I tedeschi non scherzano mai!

di Sebastiano Isaia 

merkel vs trump«I tedeschi non scherzano mai»: così recita la lapidaria pubblicità di una nota casa automobilistica tedesca. Migliaia di saggi sul carattere nazionale tedesco sintetizzati in uno slogan: è la forza del marketing. E Trump, che ultimamente si è molto lamentato con i «cattivi tedeschi» per l’invasione del mercato americano per opera delle loro automobili, ne sa qualcosa. Scherzi a parte, come dobbiamo interpretare l’impegnativa dichiarazione rilasciata ieri da Angela Merkel in una grande birreria-tendone di Monaco di Baviera? Leggiamo:

«I tempi in cui potevamo fare pienamente affidamento sugli altri sono passati da un bel pezzo, questo ho capito negli ultimi giorni. Noi europei dobbiamo davvero prendere il nostro destino nelle nostre mani. […] Dobbiamo sapere che dobbiamo lottare noi stessi per il nostro futuro e il nostro destino di europei».

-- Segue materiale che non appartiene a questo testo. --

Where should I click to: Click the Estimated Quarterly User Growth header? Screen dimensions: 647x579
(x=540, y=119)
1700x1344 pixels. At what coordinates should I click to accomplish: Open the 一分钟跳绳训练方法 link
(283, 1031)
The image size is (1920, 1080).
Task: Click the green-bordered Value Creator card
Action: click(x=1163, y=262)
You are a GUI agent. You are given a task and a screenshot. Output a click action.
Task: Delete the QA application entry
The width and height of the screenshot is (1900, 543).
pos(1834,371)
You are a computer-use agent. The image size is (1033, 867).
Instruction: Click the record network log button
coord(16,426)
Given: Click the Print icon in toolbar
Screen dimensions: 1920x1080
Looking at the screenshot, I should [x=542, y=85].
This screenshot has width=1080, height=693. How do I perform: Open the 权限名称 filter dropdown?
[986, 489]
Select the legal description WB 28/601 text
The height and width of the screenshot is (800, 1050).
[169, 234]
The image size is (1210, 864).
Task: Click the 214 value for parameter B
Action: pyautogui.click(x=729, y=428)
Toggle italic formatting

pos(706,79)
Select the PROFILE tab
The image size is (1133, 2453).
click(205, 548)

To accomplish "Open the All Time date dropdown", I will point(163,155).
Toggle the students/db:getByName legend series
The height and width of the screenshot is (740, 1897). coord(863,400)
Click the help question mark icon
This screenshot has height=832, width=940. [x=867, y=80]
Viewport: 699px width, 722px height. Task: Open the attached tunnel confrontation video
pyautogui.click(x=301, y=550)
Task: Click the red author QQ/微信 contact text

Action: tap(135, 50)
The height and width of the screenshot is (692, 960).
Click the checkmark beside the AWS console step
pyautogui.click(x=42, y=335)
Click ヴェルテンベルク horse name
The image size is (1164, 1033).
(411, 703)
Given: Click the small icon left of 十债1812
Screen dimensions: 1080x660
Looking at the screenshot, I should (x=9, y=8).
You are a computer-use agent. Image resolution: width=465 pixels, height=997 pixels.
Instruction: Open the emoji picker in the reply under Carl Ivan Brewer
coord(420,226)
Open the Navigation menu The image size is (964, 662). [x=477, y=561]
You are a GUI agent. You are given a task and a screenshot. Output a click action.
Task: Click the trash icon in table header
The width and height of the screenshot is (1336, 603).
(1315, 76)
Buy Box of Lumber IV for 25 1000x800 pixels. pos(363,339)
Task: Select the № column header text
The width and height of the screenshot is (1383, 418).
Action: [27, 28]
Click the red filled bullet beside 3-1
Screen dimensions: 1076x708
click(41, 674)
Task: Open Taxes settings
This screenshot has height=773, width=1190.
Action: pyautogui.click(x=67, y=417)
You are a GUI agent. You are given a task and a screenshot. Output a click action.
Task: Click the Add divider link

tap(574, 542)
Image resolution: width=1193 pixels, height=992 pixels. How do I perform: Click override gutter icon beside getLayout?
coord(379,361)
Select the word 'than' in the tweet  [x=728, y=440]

Quando si tratta di scomodare l’impegnativo e “pesante” concetto di destino i tedeschi non scherzano mai. Gian Enrico Rusconi, che di cose tedesche si intende, ha scritto qualche anno fa che «Quando si parla della Germania, i toni drammatici sono d’obbligo». È quindi saggio non attribuire alle parole della Cancelliera di Ferro il significato di un mero esercizio retorico usato a fini elettoralistici, confidando nella scarsa simpatia che il Presidente degli Stati Uniti può “vantare” in Europa in generale e in Germania in particolare – la Russia è un discorso a parte.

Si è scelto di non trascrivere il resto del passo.